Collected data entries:

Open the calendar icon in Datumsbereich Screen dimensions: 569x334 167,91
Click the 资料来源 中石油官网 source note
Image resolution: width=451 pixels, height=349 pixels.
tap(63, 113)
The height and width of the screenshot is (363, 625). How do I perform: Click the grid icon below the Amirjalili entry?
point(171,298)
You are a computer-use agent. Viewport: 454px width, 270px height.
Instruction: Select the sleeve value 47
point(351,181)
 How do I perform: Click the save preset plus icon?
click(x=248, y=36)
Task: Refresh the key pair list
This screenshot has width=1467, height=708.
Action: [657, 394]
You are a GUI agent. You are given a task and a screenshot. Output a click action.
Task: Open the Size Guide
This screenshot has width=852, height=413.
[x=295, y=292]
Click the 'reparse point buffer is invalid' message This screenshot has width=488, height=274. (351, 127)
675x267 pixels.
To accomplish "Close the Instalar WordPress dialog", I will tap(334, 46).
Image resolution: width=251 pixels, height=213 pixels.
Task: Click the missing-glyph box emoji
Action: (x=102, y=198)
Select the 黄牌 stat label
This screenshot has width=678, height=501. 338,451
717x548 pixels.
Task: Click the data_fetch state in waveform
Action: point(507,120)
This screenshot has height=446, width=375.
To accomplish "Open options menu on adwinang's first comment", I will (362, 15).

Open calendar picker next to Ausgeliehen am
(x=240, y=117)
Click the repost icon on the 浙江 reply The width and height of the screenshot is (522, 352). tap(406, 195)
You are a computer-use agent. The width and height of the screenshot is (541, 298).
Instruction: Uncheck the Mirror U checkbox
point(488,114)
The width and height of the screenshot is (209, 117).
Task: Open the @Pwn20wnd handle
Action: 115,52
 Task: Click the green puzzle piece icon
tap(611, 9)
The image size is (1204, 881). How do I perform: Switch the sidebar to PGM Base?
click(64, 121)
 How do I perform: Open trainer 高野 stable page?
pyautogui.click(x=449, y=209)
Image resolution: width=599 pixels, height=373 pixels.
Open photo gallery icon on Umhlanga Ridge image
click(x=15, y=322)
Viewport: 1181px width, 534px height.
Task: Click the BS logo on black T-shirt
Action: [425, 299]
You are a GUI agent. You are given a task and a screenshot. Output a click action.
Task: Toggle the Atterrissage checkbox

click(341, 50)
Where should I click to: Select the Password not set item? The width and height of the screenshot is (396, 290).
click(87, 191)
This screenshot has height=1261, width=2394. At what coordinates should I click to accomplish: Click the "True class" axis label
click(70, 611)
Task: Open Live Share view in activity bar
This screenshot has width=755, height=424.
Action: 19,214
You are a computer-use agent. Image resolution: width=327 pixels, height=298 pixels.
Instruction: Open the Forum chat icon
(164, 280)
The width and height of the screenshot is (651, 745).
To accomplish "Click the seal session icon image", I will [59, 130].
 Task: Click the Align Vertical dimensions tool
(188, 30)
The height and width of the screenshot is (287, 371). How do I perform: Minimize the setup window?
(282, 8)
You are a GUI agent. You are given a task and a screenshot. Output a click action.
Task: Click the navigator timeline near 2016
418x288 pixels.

TASK OBJECTIVE: All lines of the records above that carry the word "computer" should be listed.

TASK RESPONSE:
You are a computer-use agent. Viewport: 454px width, 270px height.
You are a computer-use agent. The width and height of the screenshot is (541, 298).
You are a computer-use agent. Image resolution: width=327 pixels, height=298 pixels.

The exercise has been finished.